In 2012, he transferred to Borussia Mönchengladbach, where he initially played for the A-youth team but was already promoted to the second team in September. After a total of four years in the Regionalliga West and upon the expiration of his contract, Lenz returned to his hometown for the 2016-17 season and signed a two-year contract with 2. Bundesliga club Union Berlin. After being called up to the squad for league matches only twice and coming on as a substitute once during the first half of the season, he moved on loan to 3. Liga club Holstein Kiel for the second half of the season. After playing the upcoming second-division season with Kiel, Lenz returned to Union Berlin's squad for the 2018–19 season. Following Berlin's first-ever promotion to the Bundesliga, he made his debut in the league on Matchday 1 in the 0–4 home defeat against RB Leipzig.

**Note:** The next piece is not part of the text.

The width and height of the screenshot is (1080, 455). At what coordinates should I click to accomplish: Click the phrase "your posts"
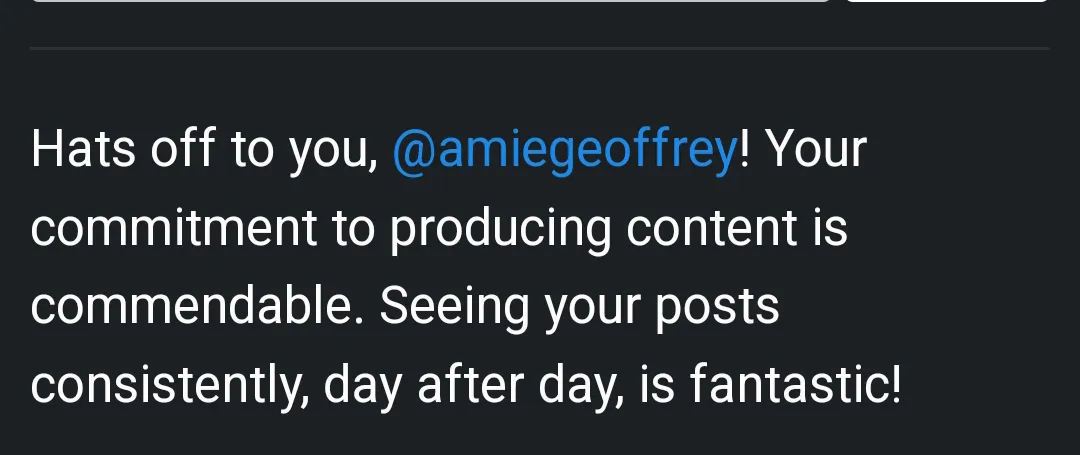661,309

For the 2021–22 season, after his contract with Union expired, Lenz made a free transfer within the Bundesliga to Eintracht Frankfurt In the Main metropolis, he signed a contract until 2024. Initially deployed as a left-back in Frankfurt's back four, Lenz had to take a break from September 2021 for over two months due to injury. Upon his return, especially with a shift to a back three system and the presence of Filip Kostić as a key player on the left flank, he mainly served as a substitute. Throughout the season, he made 18 appearances in various competitions. Lenz gained his first international experience in the Europa League, and his team reached the final after topping the group and securing victories in the knockout stages against Real Betis, FC Barcelona, and West Ham United. In the final, on 18 May 2022 against the Rangers, the defender came on as a substitute in extra time and played a direct role in his team's title win by converting the first
penalty in the subsequent shootout.

In the 2022–23 season, he gained experience in the Champions League for the first time and made a total of 35 appearances across different competitions.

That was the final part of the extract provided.